> _Requirements_
a - In the piece on direct response marketing, why does the writer call 2015 a turning point for marketing? Answer in one to three sentences.
b - Do these statements agree with the piece on direct response marketing? Answer yes or no for each, quoting the deciding words. (i) The writer looks forward to the end of each year. (ii) The yearly outlook covers both digital and broadcast direct response marketing. (iii) Digital's growth has gone smoothly and without disruption.
c - Pick up the piece on direct response marketing after its final sentence and keep writing it.

> _Extract to read_
--*--

I always loathe the end of every year: end-of-year budget planning, winter business travel, and the dreaded reminder from our chirpy marketing department about submitting the New Year’s outlook (you know who you are; I’ve been hiding from you all week).
Each year, we are asked to weigh in on what trends and events will shape direct response marketing—both digital and broadcast—as well as reflect on the year we are ushering out. And what a year it has been! 2015 was a definite turning point for marketing. If I had to sum it up, I would say it was the start of the feast for digital, and the inevitable famine for broadcast. Digital is evolving to meet the needs of large-scale brand advertisers, challenging traditional marketing budgets, and creating a heck of a lot of chaos and confusion in the process.
So what have we learned and what do we think is worth keeping an eye on in 2016 in the world of Direct Response?

--*--

> _Supplied information_
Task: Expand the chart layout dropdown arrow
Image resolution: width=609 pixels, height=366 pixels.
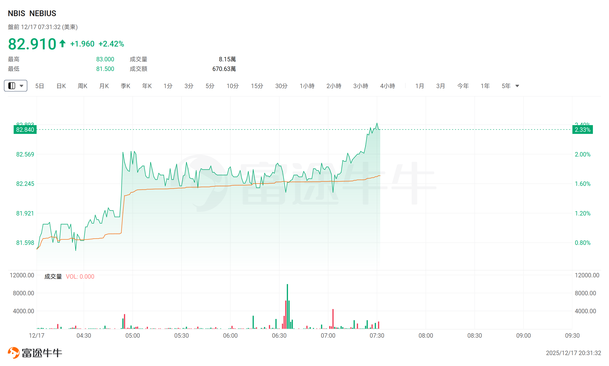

--*--

> _Expected answers_
a - The writer sees 2015 as the start of a feast for digital and the inevitable famine for broadcast. Digital is evolving to meet the needs of large-scale brand advertisers and is challenging traditional marketing budgets, creating much chaos and confusion along the way.

b -
(i) No: "I always loathe the end of every year"
(ii) Yes: "direct response marketing—both digital and broadcast"
(iii) No: "creating a heck of a lot of chaos and confusion in the process"

c -
Digital continues to disrupt all traditional modes of advertising, in particular the aging television landscape: Netflix, cord-cutting, bit torrents, Roku, YouTube, Vine, Twitch (if you want to watch 15-year-olds playing video games) — you name it. Canadians are finding more and more ways of getting the content they want, when they want it—live sports and all—and that is bad news for the traditional broadcast model that has struggled to evolve in the last decade. With people spending more time than ever online, and less time tuning into first-run programming, traditional broadcasters are struggling with the very real reality of becoming irrelevant in the not-too-distant future. Marketing budgets are reflecting the same trends, with more and more ad dollars shifting to digital.
In Canada, 2015 was the first year that internet ad spending finally surpassed broadcast TV, and unsurprisingly, digital will remain the only major growth driver in terms of marketing spend in 2016.
According to eMarketer, search still dominates the digital ad market in Canada (the ROI is hard to beat), accounting for more than 50% of digital ad spend, followed by display. Within digital, video is the fastest-growing category and also the one that seems to have the most “maturing” to do. While the jury is still out on ROI efficiency (in a DR context, at least), this is a tactic worth keeping a close eye on and allocating some test budget to in 2016.
Does this mean traditional DRTV is dead in Canada? Far from it, as it’s still an important part of the advertising mix, but if you live and die by sales, it’s time to embrace digital as the future of direct response marketing.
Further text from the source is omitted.